U.S. natural gas can easily replace Russian gas in Europe, the chief executive of EQT, the country's largest producer of gas, told the BBC in an interview.
"We've got the ability to do more, the desire to do more," Toby Rice told the BBC, estimating that the United States had enough gas to quadruple current output by 2030.
However, boosting exports of natural gas to Europe is not only a question of availability and willingness on the part of gas producers. There are other obstacles preventing U.S. gas from taking the place of Russian gas in Europe.
These include a lack of import terminals on the continent as well as export terminals in the United States itself. Currently, there are eight operating export terminals on the Gulf Coast, and 14 more have been approved for construction. However, the process of taking an LNG facility from final investment decision to operation takes several years.
There has also been political opposition to increasing LNG export capacity on climate change grounds. Recently, a coalition of more than a hundred advocacy groups called on the six largest U.S. lenders to stop financing new LNG export facilities on the Gulf Coast.

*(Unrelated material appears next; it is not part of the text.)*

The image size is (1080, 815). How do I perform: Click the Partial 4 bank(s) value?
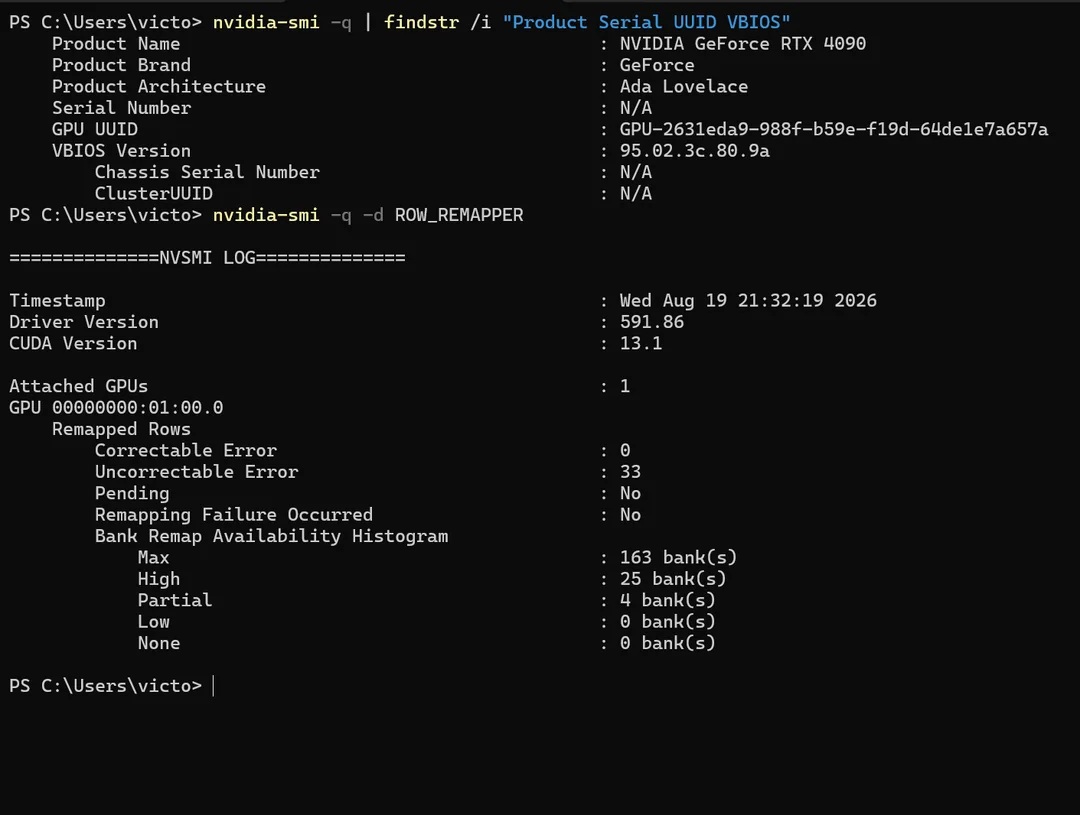(667, 601)
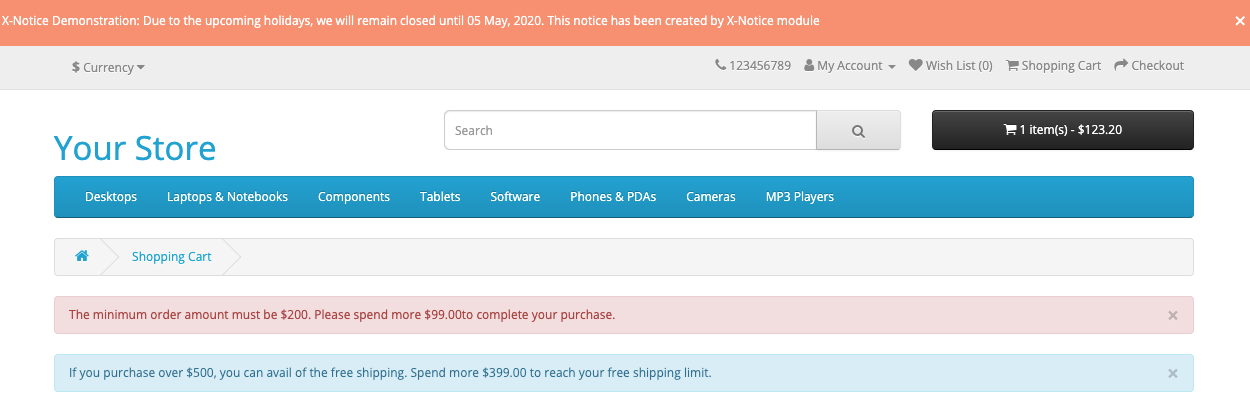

Yet even if this opposition was absent, the purely technical problems to a major boost in U.S. LNG exports to Europe would remain. There is also the question of cost. LNG is costlier than pipeline gas, and the longer the distance it has to travel to its final destination, the more expensive it becomes.
Be that as it may, Europe was the biggest buyer of U.S. liquefied natural gas over the last three months, taking in more than half of the total LNG exports in December and February.
Europe, however, is running out of regasification capacity. Spain and France have the biggest import capacity in the EU, with the UK coming in second in Europe as a whole with 50 billion cubic meters in annual nameplate LNG import capacity. Germany, on the other hand, the biggest gas market in Europe, has zero LNG import terminals.